Exact copy, pictures omitted: the line holding "Privacy Policy (102, 1732)" and every line after it down to the end of the entries.

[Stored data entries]
--------
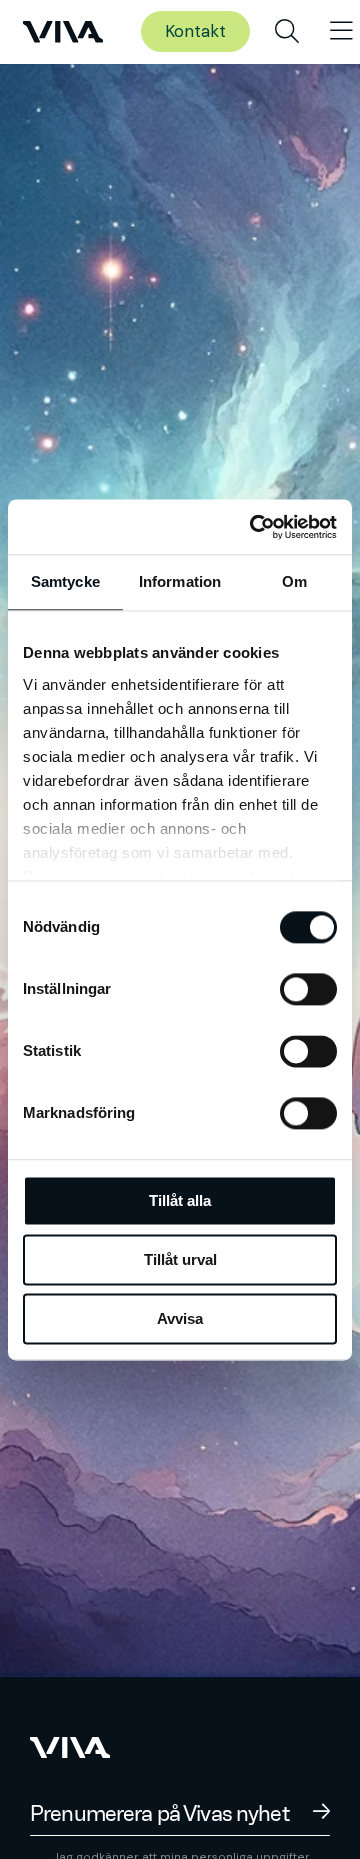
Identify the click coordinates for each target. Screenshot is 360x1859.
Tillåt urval (180, 1259)
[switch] (308, 989)
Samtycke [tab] (65, 581)
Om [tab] (294, 581)
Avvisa (180, 1318)
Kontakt (195, 31)
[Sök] (287, 32)
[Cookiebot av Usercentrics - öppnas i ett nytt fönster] (254, 527)
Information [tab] (180, 581)
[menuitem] (287, 32)
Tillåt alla (180, 1200)
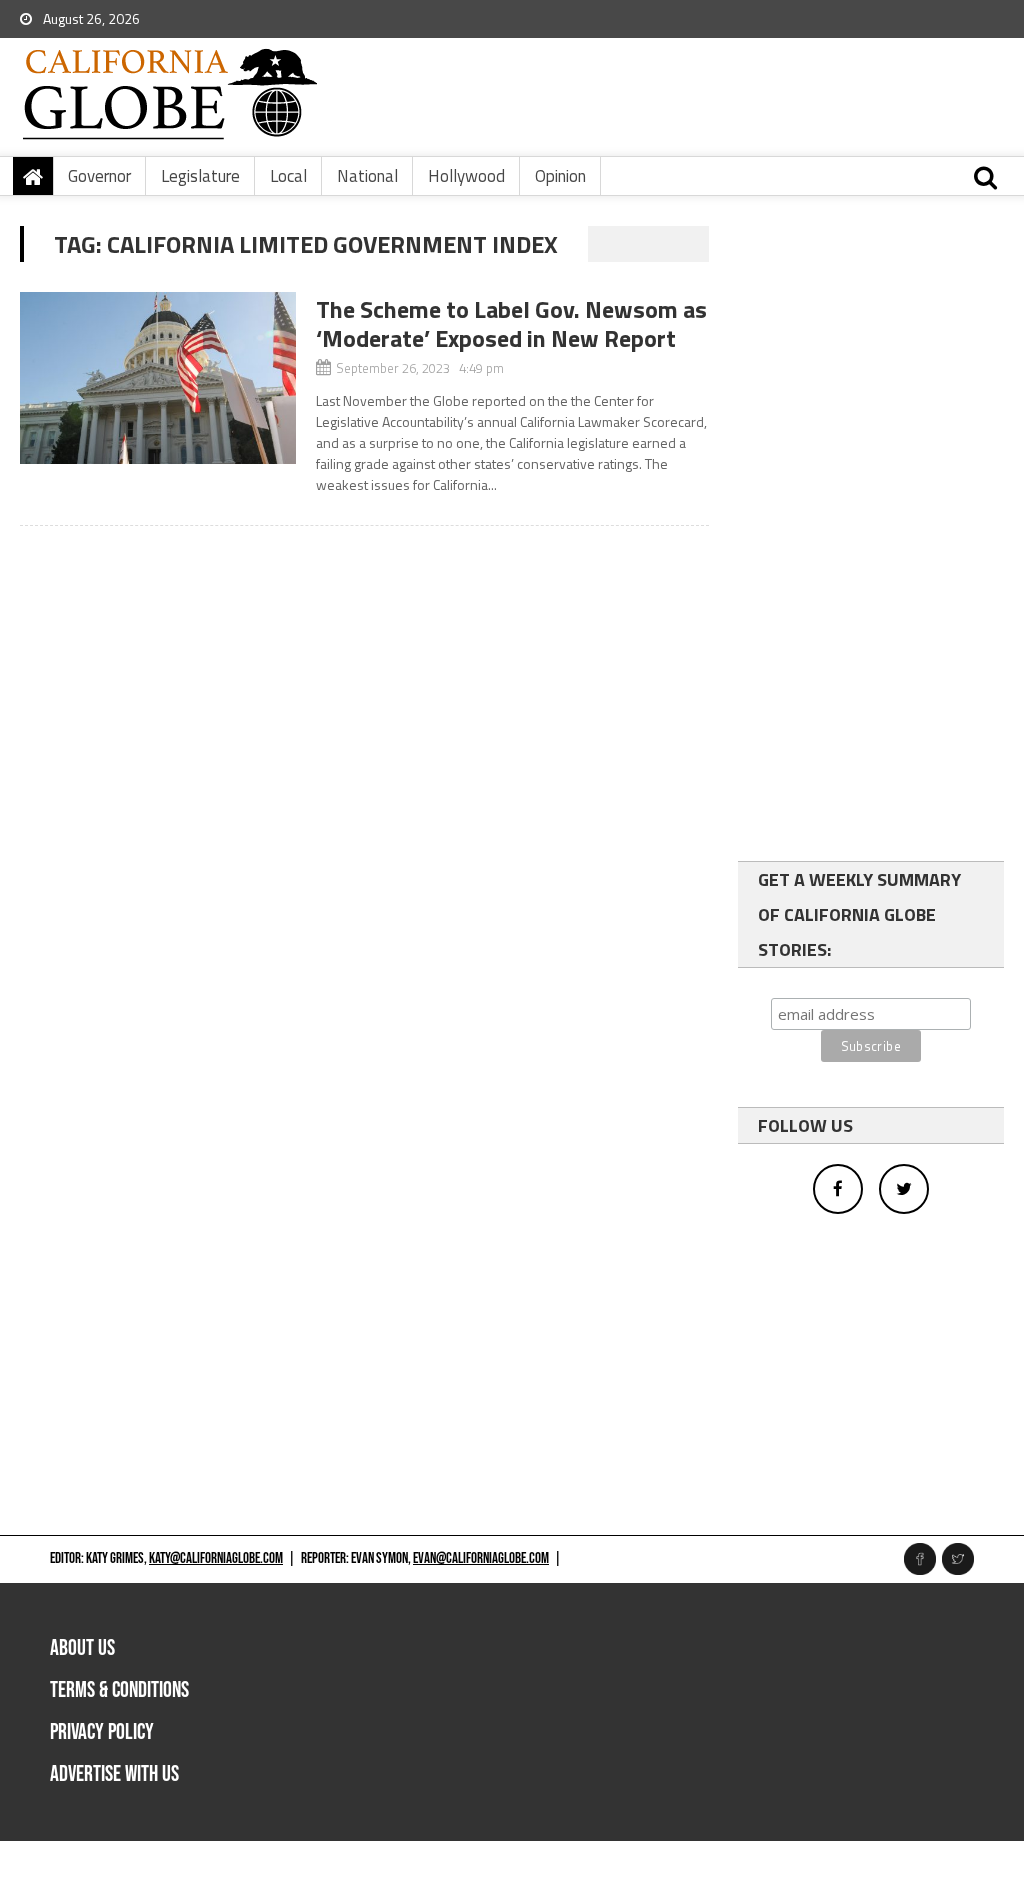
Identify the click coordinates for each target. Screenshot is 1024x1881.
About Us (82, 1648)
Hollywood (466, 176)
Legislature (200, 176)
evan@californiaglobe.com (481, 1558)
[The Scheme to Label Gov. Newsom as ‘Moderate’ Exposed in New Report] (157, 378)
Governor (99, 176)
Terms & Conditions (119, 1690)
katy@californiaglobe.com (216, 1558)
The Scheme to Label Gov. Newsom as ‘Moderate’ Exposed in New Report (511, 323)
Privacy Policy (102, 1732)
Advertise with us (114, 1774)
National (367, 176)
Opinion (560, 176)
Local (288, 176)
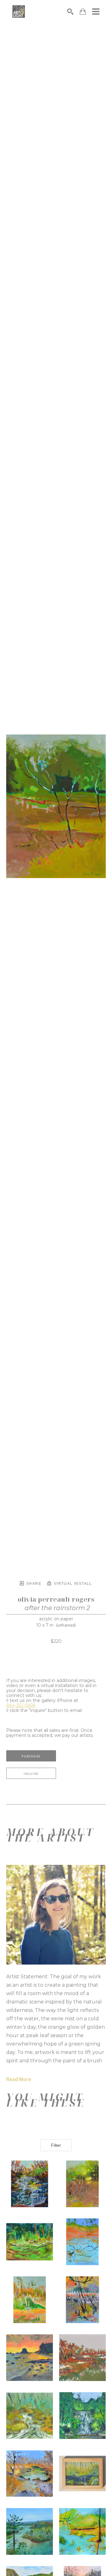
--------
→ **Expected output**
Privacy Policy (102, 1732)
Advertise with us (114, 1774)
National (367, 176)
Opinion (560, 176)
Local (288, 176)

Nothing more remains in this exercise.